To do – Write out every one of the rows below word for word, without changing anything.
start Rows
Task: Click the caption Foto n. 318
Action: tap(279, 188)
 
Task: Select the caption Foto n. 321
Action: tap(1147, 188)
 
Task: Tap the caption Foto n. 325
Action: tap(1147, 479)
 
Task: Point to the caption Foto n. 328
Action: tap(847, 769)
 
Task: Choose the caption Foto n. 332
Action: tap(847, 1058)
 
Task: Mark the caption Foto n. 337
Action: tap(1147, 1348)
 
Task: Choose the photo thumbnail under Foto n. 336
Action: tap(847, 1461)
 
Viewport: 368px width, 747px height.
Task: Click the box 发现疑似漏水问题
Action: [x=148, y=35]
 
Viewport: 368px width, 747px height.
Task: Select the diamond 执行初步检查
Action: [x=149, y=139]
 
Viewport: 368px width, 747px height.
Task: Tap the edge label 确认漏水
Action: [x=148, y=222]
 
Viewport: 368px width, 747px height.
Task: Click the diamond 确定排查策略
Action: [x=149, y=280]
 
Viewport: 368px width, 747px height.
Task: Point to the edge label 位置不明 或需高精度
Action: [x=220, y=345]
end Rows
Solution –
Task: Click the caption Foto n. 318
Action: tap(279, 188)
 
Task: Select the caption Foto n. 321
Action: tap(1147, 188)
 
Task: Tap the caption Foto n. 325
Action: tap(1147, 479)
 
Task: Point to the caption Foto n. 328
Action: tap(847, 769)
 
Task: Choose the caption Foto n. 332
Action: tap(847, 1058)
 
Task: Mark the caption Foto n. 337
Action: tap(1147, 1348)
 
Task: Choose the photo thumbnail under Foto n. 336
Action: tap(847, 1461)
 
Viewport: 368px width, 747px height.
Task: Click the box 发现疑似漏水问题
Action: [x=148, y=35]
 
Viewport: 368px width, 747px height.
Task: Select the diamond 执行初步检查
Action: [x=149, y=139]
 
Viewport: 368px width, 747px height.
Task: Tap the edge label 确认漏水
Action: [x=148, y=222]
 
Viewport: 368px width, 747px height.
Task: Click the diamond 确定排查策略
Action: [x=149, y=280]
 
Viewport: 368px width, 747px height.
Task: Point to the edge label 位置不明 或需高精度
Action: [x=220, y=345]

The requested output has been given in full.